Generates a comprehensive evaluation of the performance of a given Coxmos evaluation object from eval_Coxmos_models(), offering both statistical tests and visual plots for assessment.
subtitle_size_text: Numeric. Text size for subtitle (default: 12).
legend.position: Character. Legend position. Must be one of the following: "top", "bottom", "right" or "left (default: "right").
legend_title: Character. Legend title (default: "Method").
legend_size_text: Numeric. Text size for legend title (default: 12).
x_axis_size_text: Numeric. Text size for x axis (default: 10).
y_axis_size_text: Numeric. Text size for y axis (default: 10).
label_x_axis_size: Numeric. Text size for x label axis (default: 10).
label_y_axis_size: Numeric. Text size for y label axis (default: 10).
txt.x.angle: Numeric. Angle of X text (default: 0).
Returns
A list of lst_eval_results length. Each element is a list of three elements. lst_plots: A list of two plots. The evaluation over the time, and the extension adding the mean or median on the right. lst_plot_comparisons: A list of comparative boxplots by t.test, anova, wilcoxon, kruscal. df: Data.frame of evaluation result.
Details
The plot_evaluation function is designed to facilitate a rigorous evaluation of the performance of models, specifically in the context of survival analysis. This function is tailored to work with a Coxmos evaluation object, which encapsulates the results of survival models. The primary objective is to provide both statistical and visual insights into the model's performance.

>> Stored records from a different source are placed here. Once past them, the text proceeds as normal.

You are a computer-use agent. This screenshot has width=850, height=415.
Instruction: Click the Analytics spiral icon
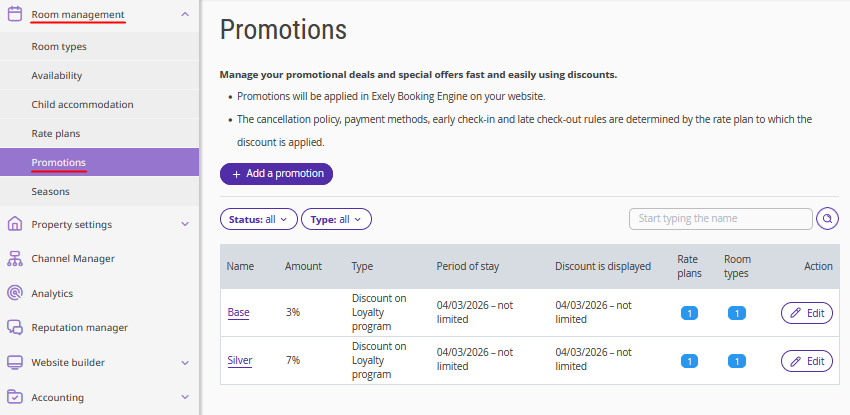(x=14, y=293)
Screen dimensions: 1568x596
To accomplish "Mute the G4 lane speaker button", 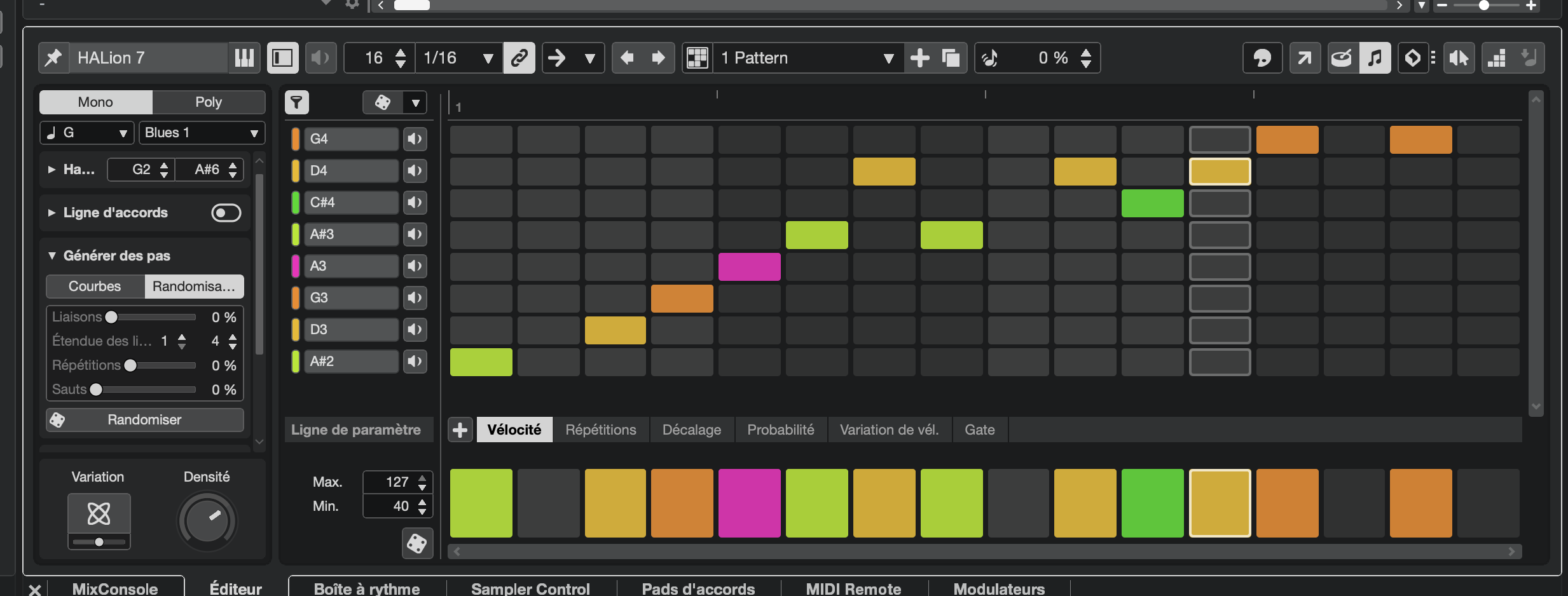I will coord(415,139).
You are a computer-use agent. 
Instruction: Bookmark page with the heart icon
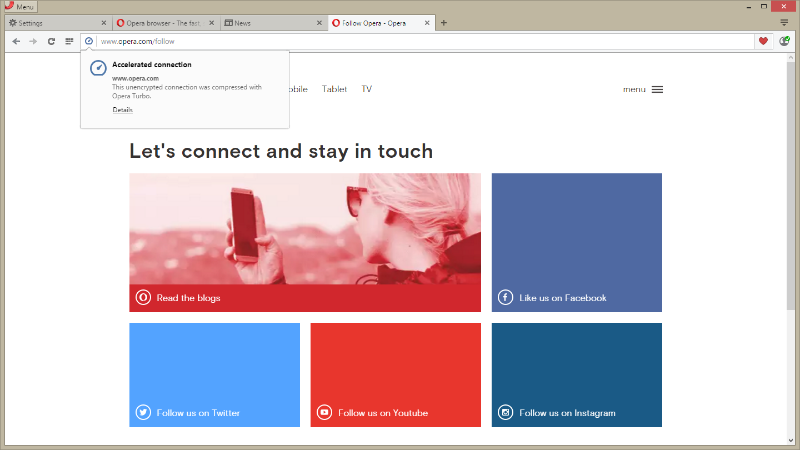coord(764,41)
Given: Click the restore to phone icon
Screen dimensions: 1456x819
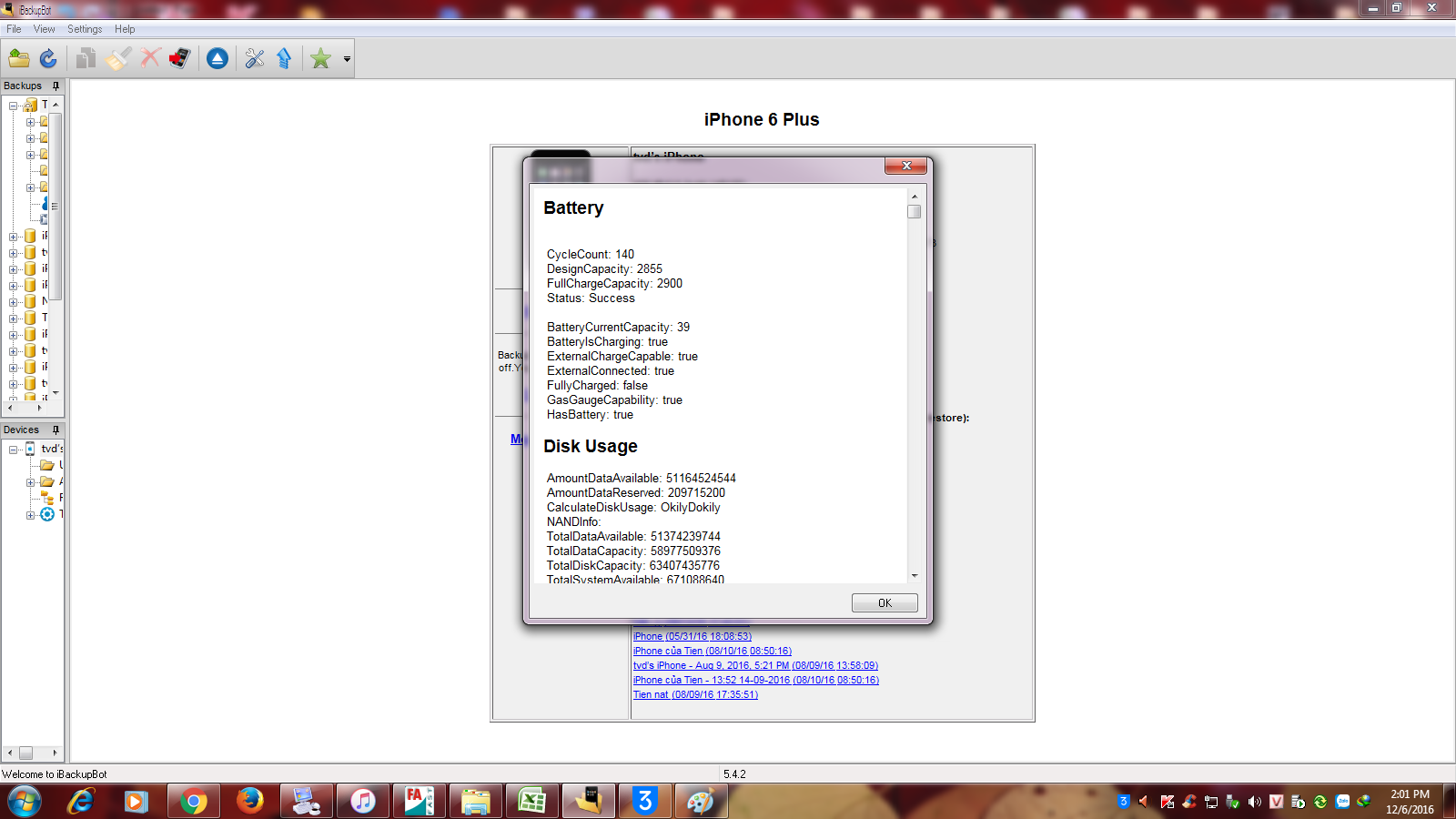Looking at the screenshot, I should 179,59.
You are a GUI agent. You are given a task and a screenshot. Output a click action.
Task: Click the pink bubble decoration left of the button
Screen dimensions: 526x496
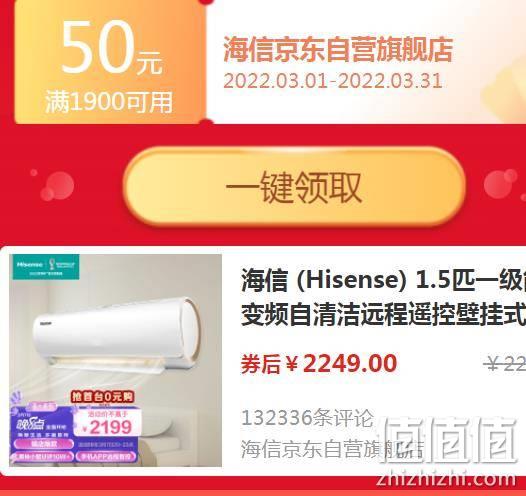coord(57,185)
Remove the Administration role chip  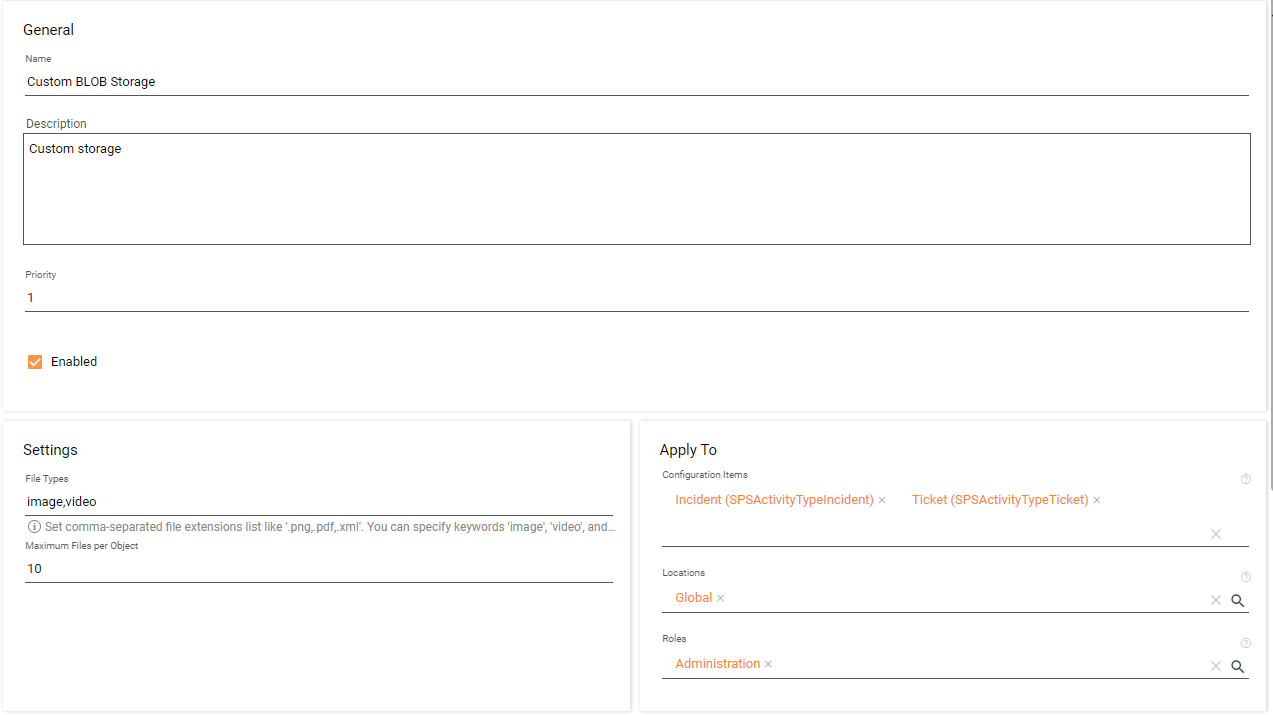point(768,664)
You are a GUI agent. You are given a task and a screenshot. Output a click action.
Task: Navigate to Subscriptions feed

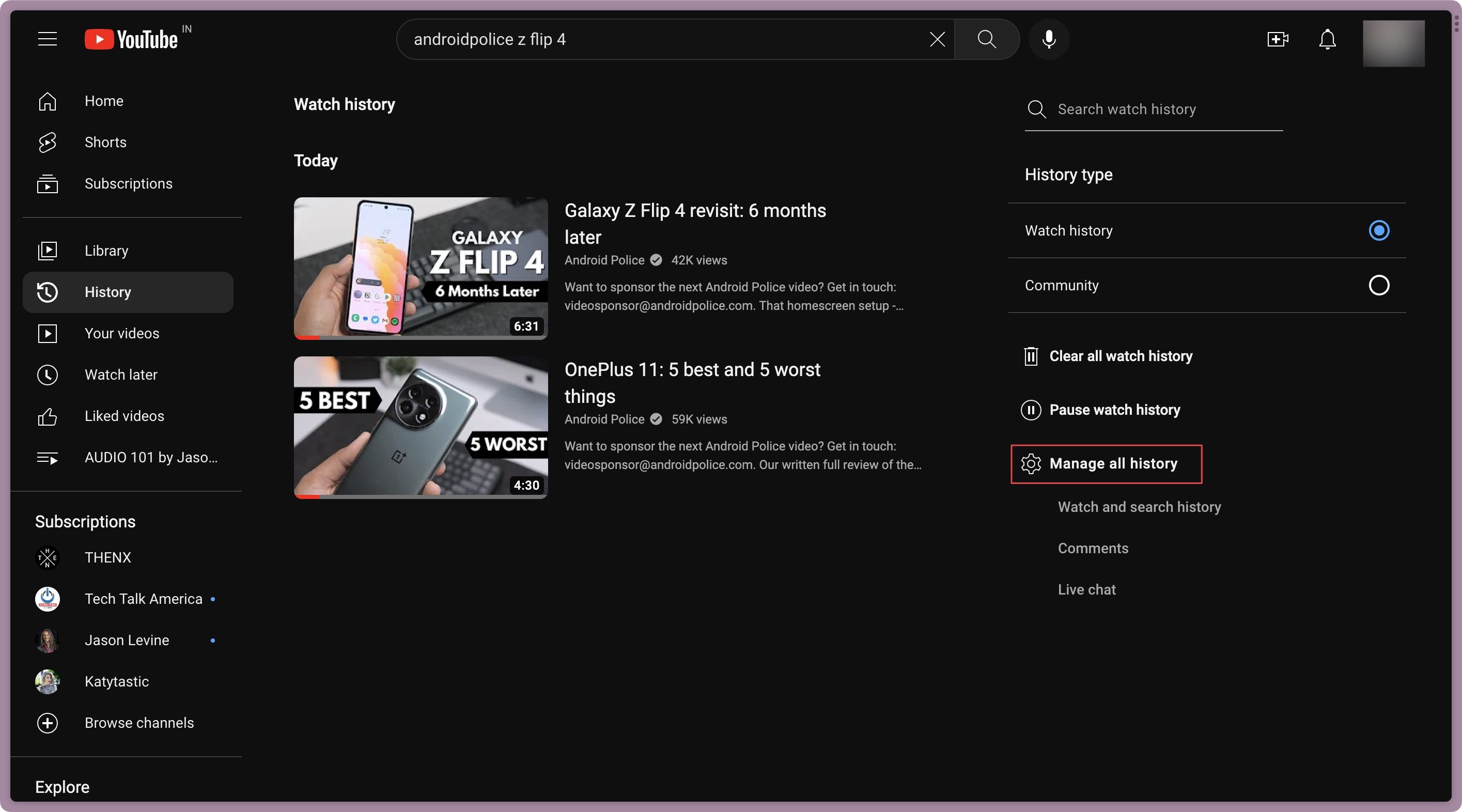click(x=127, y=184)
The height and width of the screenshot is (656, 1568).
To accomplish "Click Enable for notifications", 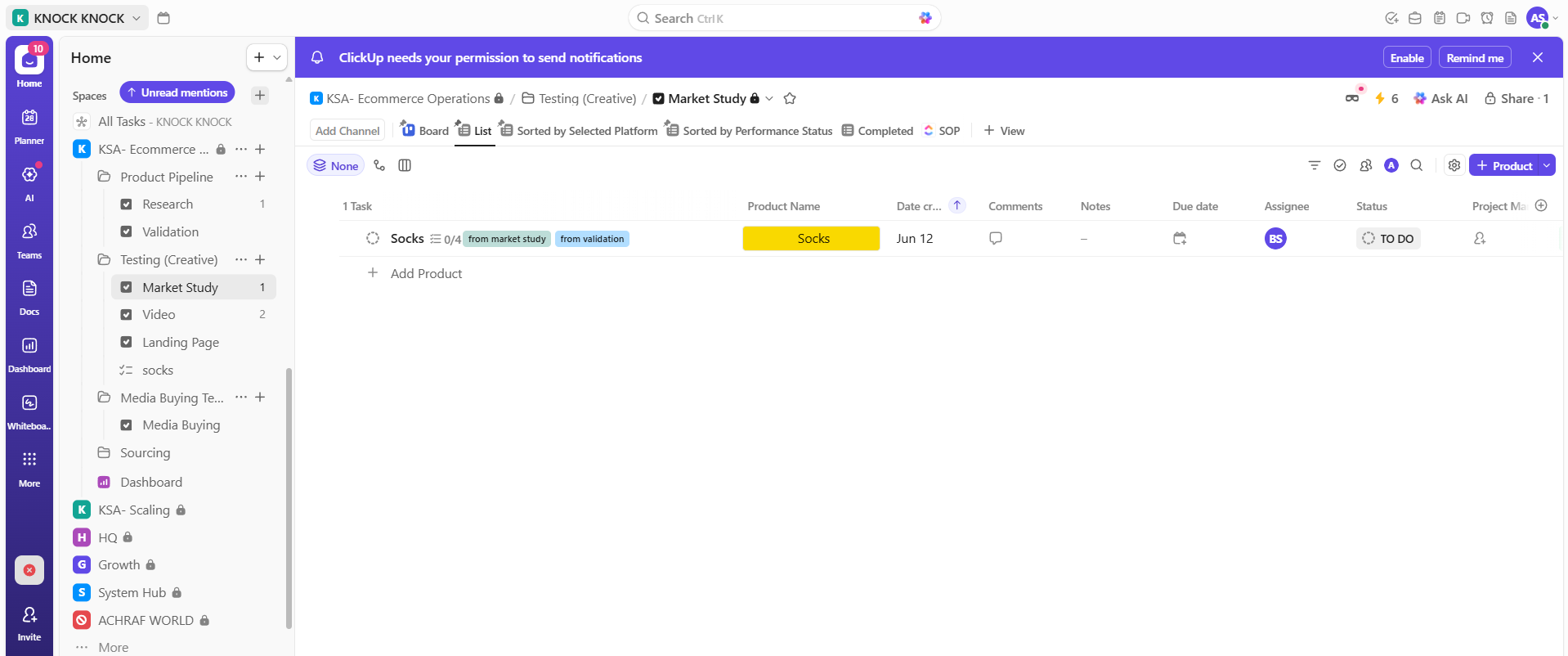I will (x=1406, y=58).
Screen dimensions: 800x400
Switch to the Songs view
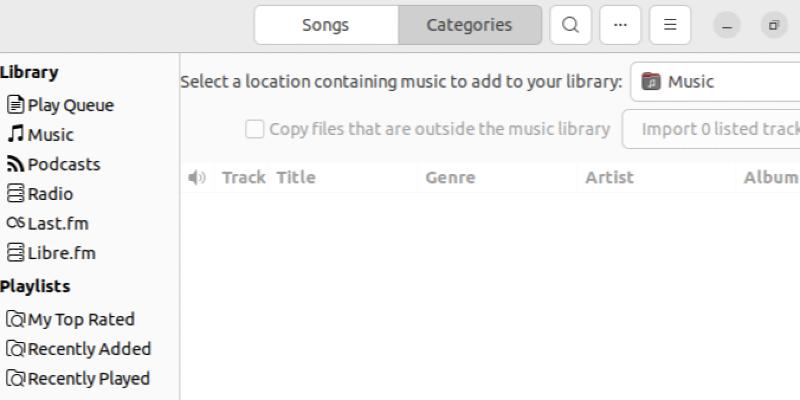(326, 25)
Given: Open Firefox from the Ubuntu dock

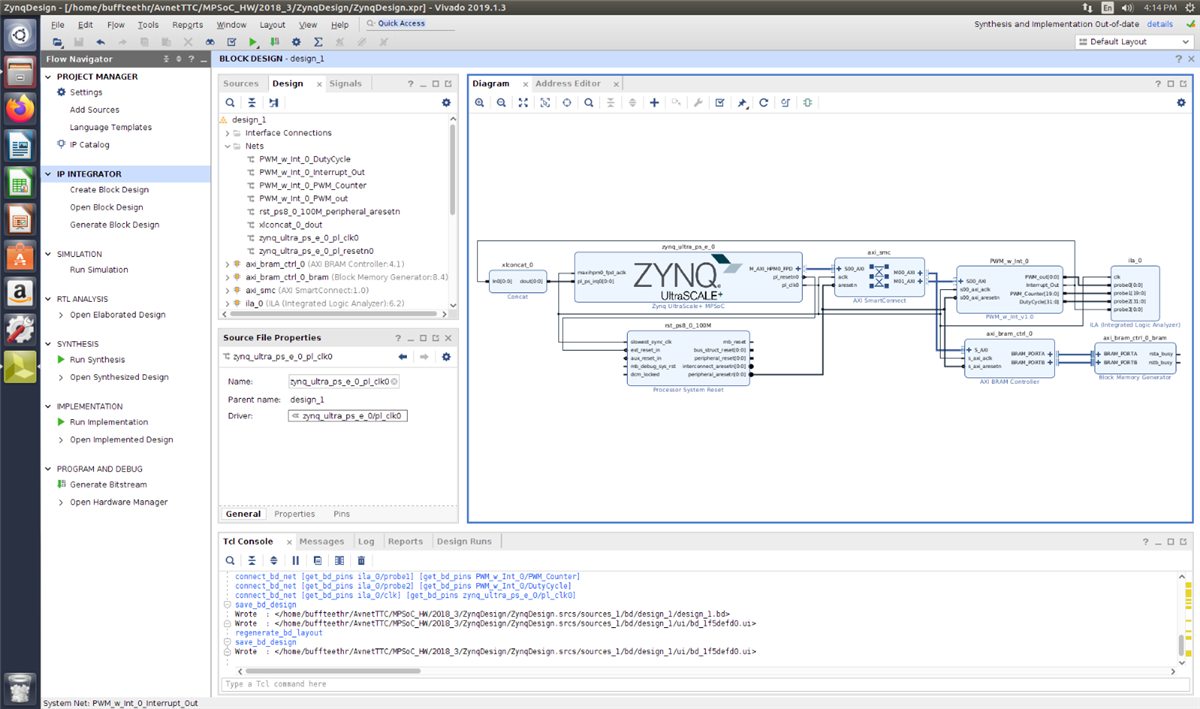Looking at the screenshot, I should [x=20, y=109].
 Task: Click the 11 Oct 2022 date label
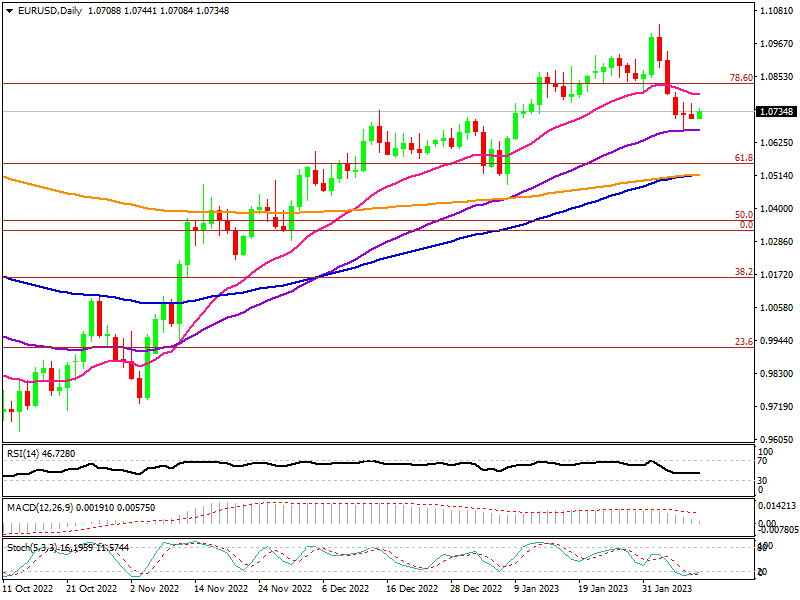(28, 590)
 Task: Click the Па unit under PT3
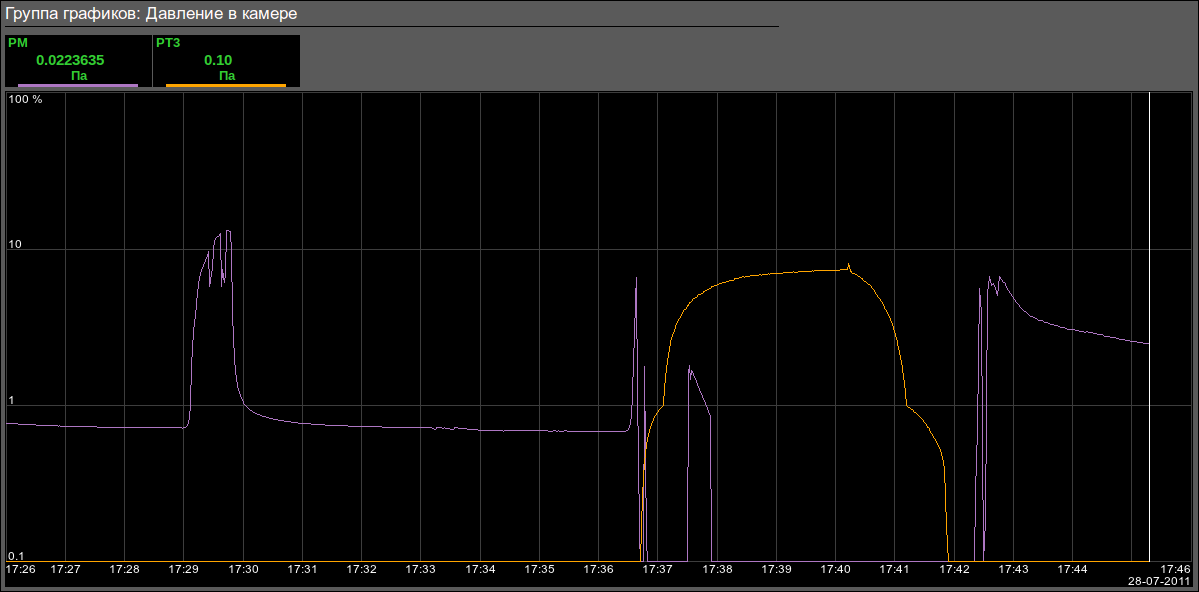[x=227, y=75]
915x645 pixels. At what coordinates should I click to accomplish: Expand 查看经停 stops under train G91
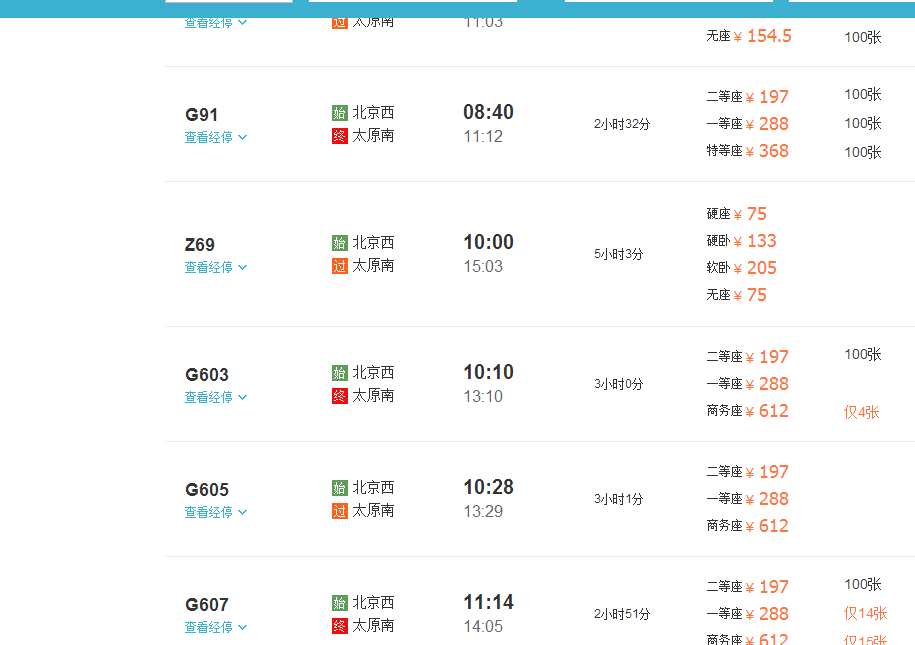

The function offers flexibility in the evaluation metric, allowing users to choose between the Area Under the Curve (AUC) and the Brier score. The chosen metric is then evaluated based on either its mean or median value, as specified by the "pred.attr" parameter. The resulting plots can be tailored to display continuous performance over time or aggregated mean performance, based on the "type" parameter.
A salient feature of this function is its ability to conduct statistical tests to compare the performance across different methods. Supported tests include the t-test, ANOVA, Wilcoxon rank-sum test, and Kruskal-Wallis test. These tests provide a quantitative measure of the differences in performance, aiding in the objective assessment of the models.
The visual outputs are generated using the 'ggplot2' package, ensuring high-quality and interpretable plots. The function also offers extensive customization options for the plots, including axis labels, title, and text sizes, ensuring that the outputs align with the user's preferences and the intended audience's expectations.